▸ Extract
○ ○ ○ ○ ○

FAQ
Hi

Since upgrading to 0.18.0 I've noticed that restarting the datanode corrupts
the hdfs so that the only option is to delete it and start again. I'm running
hadoop in distributed mode, on a single host. It runs as the user hadoop and
the hdfs is contained in a directory /home/hadoop/dfs.

When I restart hadoop using start-all.sh the datanode fails with the following
message:

STARTUP_MSG: args = []
STARTUP_MSG: version = 0.18.0
STARTUP_MSG: build =
http://svn.apache.org/repos/asf/hadoop/core/branches/branch-0.18 -r 686010;
compiled by 'hadoopqa' on Thu Aug 14 19:48:33 UTC 2008
************************************************************/
2008-09-01 12:06:55,871 ERROR org.apache.hadoop.dfs.DataNode:
java.io.IOException: Found /home/hadoop/dfs/tmp/hadoop
in /home/hadoop/dfs/tmp but it is not a file.
at
org.apache.hadoop.dfs.FSDataset$FSVolume.recoverDetachedBlocks(FSDataset.java:437)
at org.apache.hadoop.dfs.FSDataset$FSVolume.(FSDataset.java:671)
at org.apache.hadoop.dfs.DataNode.startDataNode(DataNode.java:277)
at org.apache.hadoop.dfs.DataNode.(DataNode.java:2987)
at
org.apache.hadoop.dfs.DataNode.instantiateDataNode(DataNode.java:2942)
at org.apache.hadoop.dfs.DataNode.createDataNode(DataNode.java:2950)
at org.apache.hadoop.dfs.DataNode.main(DataNode.java:3072)

2008-09-01 12:06:55,872 INFO org.apache.hadoop.dfs.DataNode: SHUTDOWN_MSG:

Running an fsck on the hdfs shows that it is corrupt, and the only way to fix
it seems to be to delete it and reformat.

Any suggestions?
regards
Barry

--
The University of Edinburgh is a charitable body, registered in
Scotland, with registration number SC005336.

Search Discussions

  • Konstantin Shvachko at Sep 4, 2008 at 12:24 am
    I can see 3 reasons for that:
    1. dfs.data.dir is pointing to a wrong data-node storage directory, or
    2. somebody manually moved directory "hadoop" into /home/hadoop/dfs/tmp/,
    which is supposed to contain only block files named blk_<number>
    3. There is some collision of configuration variables so that the same directory
    /home/hadoop/dfs/ is used by different servers (e.g. data-node and task tracker)
    on your single node cluster.

    To save hdfs data you can manually remove "hadoop" from /home/hadoop/dfs/tmp/
    and then restart the data-node.
    Or you can also manully remove "tmp" from /home/hadoop/dfs/.
    In the latter case you risk to loose some latest blocks, but not the whole system.

○ ○ ○ ○ ○

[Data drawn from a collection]

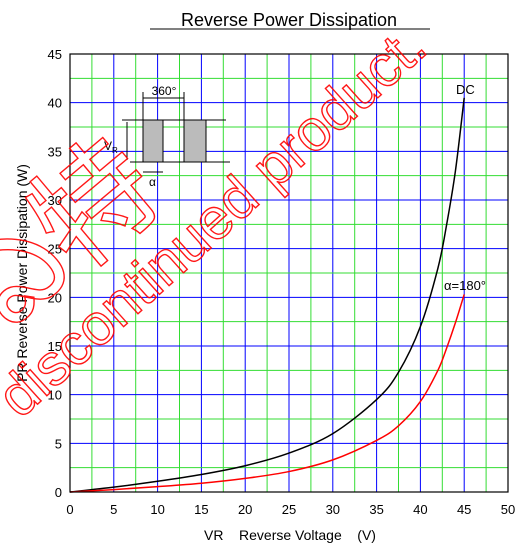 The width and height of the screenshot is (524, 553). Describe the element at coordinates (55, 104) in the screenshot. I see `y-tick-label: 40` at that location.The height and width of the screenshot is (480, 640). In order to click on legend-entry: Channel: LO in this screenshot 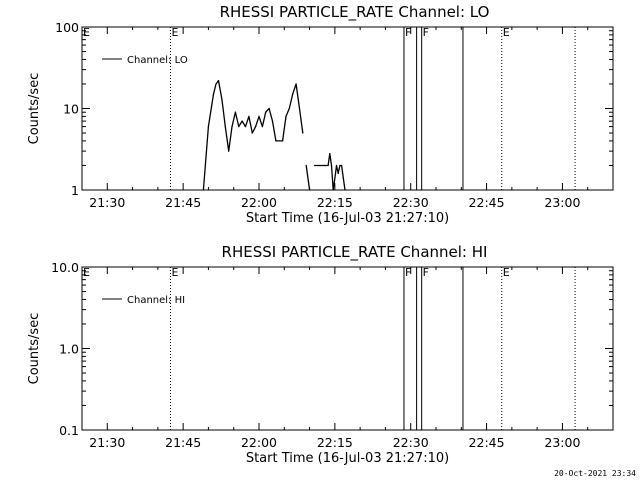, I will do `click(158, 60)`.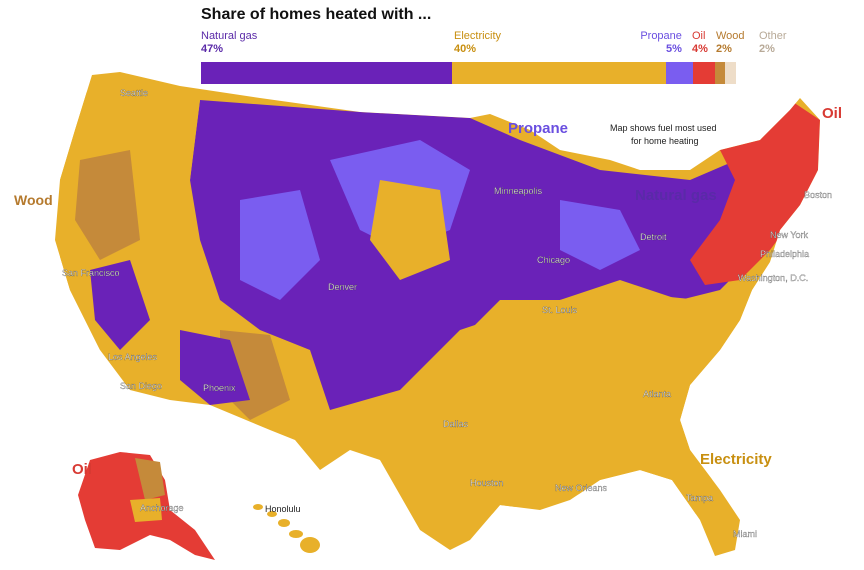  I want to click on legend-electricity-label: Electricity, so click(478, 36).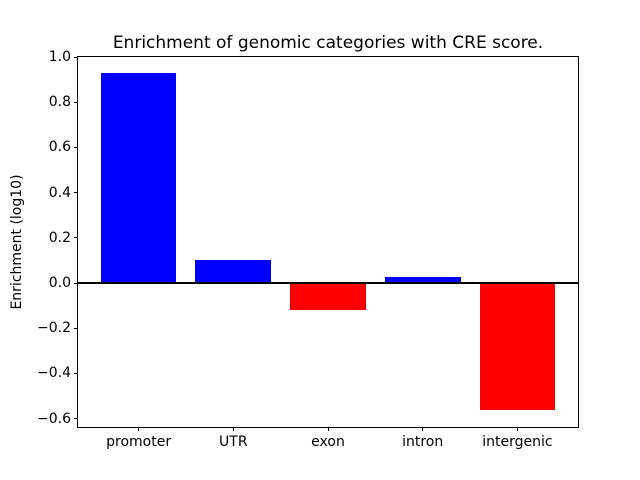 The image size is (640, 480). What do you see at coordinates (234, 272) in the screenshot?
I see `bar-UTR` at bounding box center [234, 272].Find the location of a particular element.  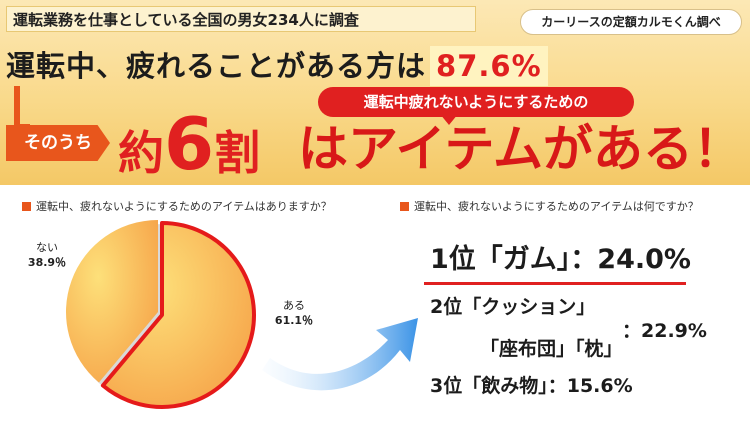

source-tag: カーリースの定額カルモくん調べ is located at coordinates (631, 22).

○ ○ ○ ○ ○

▸ Task list
• A. List the three possible reasons that the reply in the Hadoop datanode thread gives for the datanode startup failure.
• B. Continue the Hadoop datanode thread from the point where it ends.

▸ Outputs for the tasks
• A.
1. dfs.data.dir is pointing to a wrong data-node storage directory.
2. Somebody manually moved the directory "hadoop" into /home/hadoop/dfs/tmp/, which is supposed to contain only block files named blk_<number>.
3. Configuration variables collide so that the same directory /home/hadoop/dfs/ is used by different servers, such as the data-node and the task tracker, on the single node cluster.

• B.
    --Konstantin

    Barry Haddow wrote:
    Hi

    Since upgrading to 0.18.0 I've noticed that restarting the datanode corrupts
    the hdfs so that the only option is to delete it and start again. I'm running
    hadoop in distributed mode, on a single host. It runs as the user hadoop and
    the hdfs is contained in a directory /home/hadoop/dfs.

    When I restart hadoop using start-all.sh the datanode fails with the following
    message:

    STARTUP_MSG: args = []
    STARTUP_MSG: version = 0.18.0
    STARTUP_MSG: build =
    http://svn.apache.org/repos/asf/hadoop/core/branches/branch-0.18 -r 686010;
    compiled by 'hadoopqa' on Thu Aug 14 19:48:33 UTC 2008
    ************************************************************/
    2008-09-01 12:06:55,871 ERROR org.apache.hadoop.dfs.DataNode:
    java.io.IOException: Found /home/hadoop/dfs/tmp/hadoop
    in /home/hadoop/dfs/tmp but it is not a file.
    at
    org.apache.hadoop.dfs.FSDataset$FSVolume.recoverDetachedBlocks(FSDataset.java:437)
    at org.apache.hadoop.dfs.FSDataset$FSVolume.<init>(FSDataset.java:310)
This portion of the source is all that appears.